PLoS Computational Biology (Nov 2022)
Network topology metrics explaining enrichment of hybrid epithelial/mesenchymal phenotypes in metastasis.
Abstract
Epithelial to Mesenchymal Transition (EMT) and its reverse-Mesenchymal to Epithelial Transition (MET) are hallmarks of metastasis. Cancer cells use this reversible cellular programming to switch among Epithelial (E), Mesenchymal (M), and hybrid Epithelial/Mesenchymal (hybrid E/M) state(s) and seed tumors at distant sites. Hybrid E/M cells are often more aggressive and metastatic than the "pure" E and M cells. Thus, identifying mechanisms to inhibit hybrid E/M cells can be promising in curtailing metastasis. While multiple gene regulatory networks (GRNs) based mathematical models for EMT/MET have been developed recently, identifying topological signatures enriching hybrid E/M phenotypes remains to be done. Here, we investigate the dynamics of 13 different GRNs and report an interesting association between "hybridness" and the number of negative/positive feedback loops across the networks. While networks having more negative feedback loops favor hybrid phenotype(s), networks having more positive feedback loops (PFLs) or many HiLoops-specific combinations of PFLs, support terminal (E and M) phenotypes.
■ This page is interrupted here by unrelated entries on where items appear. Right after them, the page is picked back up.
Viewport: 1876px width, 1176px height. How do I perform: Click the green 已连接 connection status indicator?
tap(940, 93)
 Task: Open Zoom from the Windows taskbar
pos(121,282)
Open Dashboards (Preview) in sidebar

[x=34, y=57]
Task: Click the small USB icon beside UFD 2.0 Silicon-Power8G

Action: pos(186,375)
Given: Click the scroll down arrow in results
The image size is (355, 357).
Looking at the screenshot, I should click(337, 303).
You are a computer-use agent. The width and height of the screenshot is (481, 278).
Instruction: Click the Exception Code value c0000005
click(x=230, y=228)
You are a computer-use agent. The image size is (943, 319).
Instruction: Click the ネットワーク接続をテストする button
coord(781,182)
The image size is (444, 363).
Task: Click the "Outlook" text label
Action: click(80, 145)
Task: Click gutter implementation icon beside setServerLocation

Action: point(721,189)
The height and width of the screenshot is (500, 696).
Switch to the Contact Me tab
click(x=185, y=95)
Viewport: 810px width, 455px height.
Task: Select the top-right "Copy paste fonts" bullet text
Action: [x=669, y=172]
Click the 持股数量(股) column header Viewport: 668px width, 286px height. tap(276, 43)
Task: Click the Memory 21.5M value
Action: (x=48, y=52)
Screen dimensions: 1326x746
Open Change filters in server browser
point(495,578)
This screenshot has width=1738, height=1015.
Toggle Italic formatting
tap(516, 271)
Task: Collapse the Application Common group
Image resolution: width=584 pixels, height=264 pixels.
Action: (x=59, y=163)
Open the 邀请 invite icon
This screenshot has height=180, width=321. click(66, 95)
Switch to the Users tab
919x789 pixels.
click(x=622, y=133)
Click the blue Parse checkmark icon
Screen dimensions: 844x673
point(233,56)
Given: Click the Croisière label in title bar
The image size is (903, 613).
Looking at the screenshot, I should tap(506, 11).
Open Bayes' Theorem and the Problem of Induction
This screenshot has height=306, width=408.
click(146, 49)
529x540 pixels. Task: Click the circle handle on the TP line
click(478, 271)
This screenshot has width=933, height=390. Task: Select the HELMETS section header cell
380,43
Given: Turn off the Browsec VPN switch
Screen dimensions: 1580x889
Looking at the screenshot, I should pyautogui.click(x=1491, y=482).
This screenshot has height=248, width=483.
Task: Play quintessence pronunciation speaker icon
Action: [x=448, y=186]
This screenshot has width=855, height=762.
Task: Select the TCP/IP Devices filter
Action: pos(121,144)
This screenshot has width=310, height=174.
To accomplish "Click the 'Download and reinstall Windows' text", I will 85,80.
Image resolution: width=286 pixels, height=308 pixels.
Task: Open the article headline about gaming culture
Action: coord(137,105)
We also establish a connection between "hybridness" and network-frustration by showing that hybrid phenotypes likely result from non-reinforcing interactions among network nodes (genes) and therefore tend to be more frustrated (less stable). Our analysis, thus, identifies network topology-based signatures that can give rise to, as well as prevent, the emergence of hybrid E/M phenotype in GRNs underlying EMP. Our results can have implications in terms of targeting specific interactions in GRNs as a potent way to restrict switching to the hybrid E/M phenotype(s) to curtail metastasis.